Class action lawsuits aimed at Carrier IQ, HTC, Samsung

Class action lawsuits aimed at Carrier IQ, HTC, Samsung
Well that didn’t take long. Scandal-ridden software company Carrier IQ continues to have a really bad week, with two class action lawsuits filed against them over presumed violations of the Federal Wiretap Act with their analytics software.

The lawsuits were filed in Missouri and Illinois, and name Samsung and HTC as defendants in addition to Carrier IQ. None of the carriers are named in the lawsuits, although the shifting of the burden to the carriers has really happened in the last 48 hours, so it’s possible that additional defendants could be added in coming weeks.

The lawsuits allege that the defendants “intercepted, recorded and collected information" from your phone and transmitted that data to a third party (the carriers) without the authorization of the parties being monitored. The lawsuits seek statutory and punitive damages that could easily translate into tens of millions of dollars, to be divided among the owners of the handsets that are impacted by Carrier IQ’s software.
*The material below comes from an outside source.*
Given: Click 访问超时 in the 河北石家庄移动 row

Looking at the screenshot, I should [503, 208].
Since 141 million phones have the software installed on them, we probably aren't looking much money per person.

Carrier IQ has vigorously denied that their software breaks any wiretap laws, claiming that they don't record, store, or transmit the contents of text messages, phone calls, email, or videos.  Carrier IQ further states that it simply supplies the software; it is up to the individual wireless providers to decide what information is to be tracked and stored, and for how long.
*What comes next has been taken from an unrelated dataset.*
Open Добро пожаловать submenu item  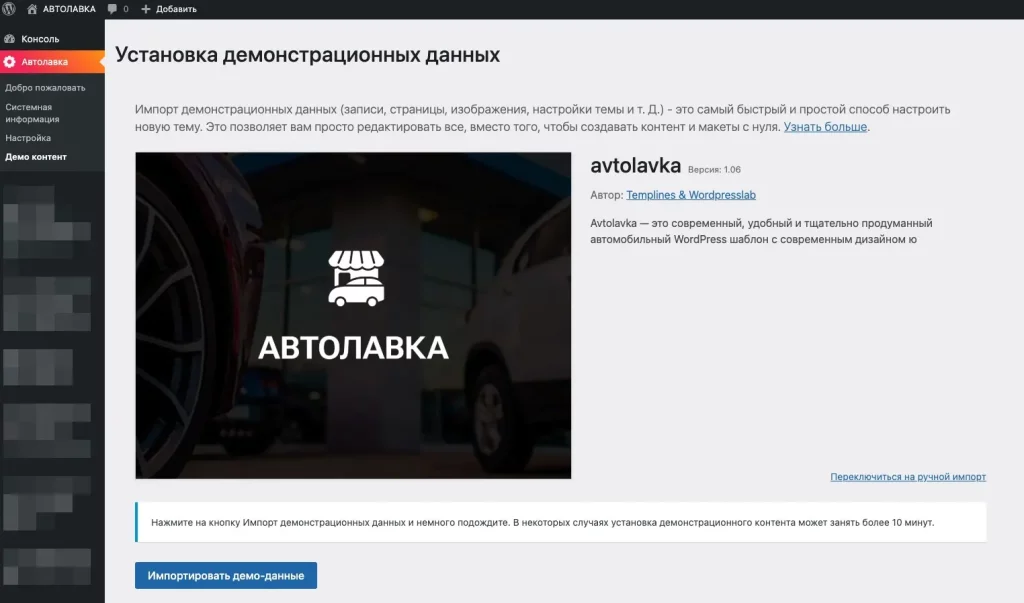point(45,88)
Obviously there is a lot of information that's not yet public, but these lawsuits shed an interesting light on past events in the scandal. It originally seemed like Carrier IQ dramatically over-reacted when it sent a cease and desist letter to the researcher that discovered their software, but perhaps that was an attempt to put the genie back in the bottle before the whole thing blew up. If that’s the case, it suggests that Carrier IQ may have suspected what they were doing was at the least a PR nightmare, and at worst legally suspect.

Further supporting this inference is the “rats leaving a sinking ship” routine of the last few days, as handset manufacturers, software companies, and even several networks released public statements disavowing their responsibility in the scandal and/or any association with Carrier IQ.

It’s possible this is just the tip of the iceberg. What do you guys think?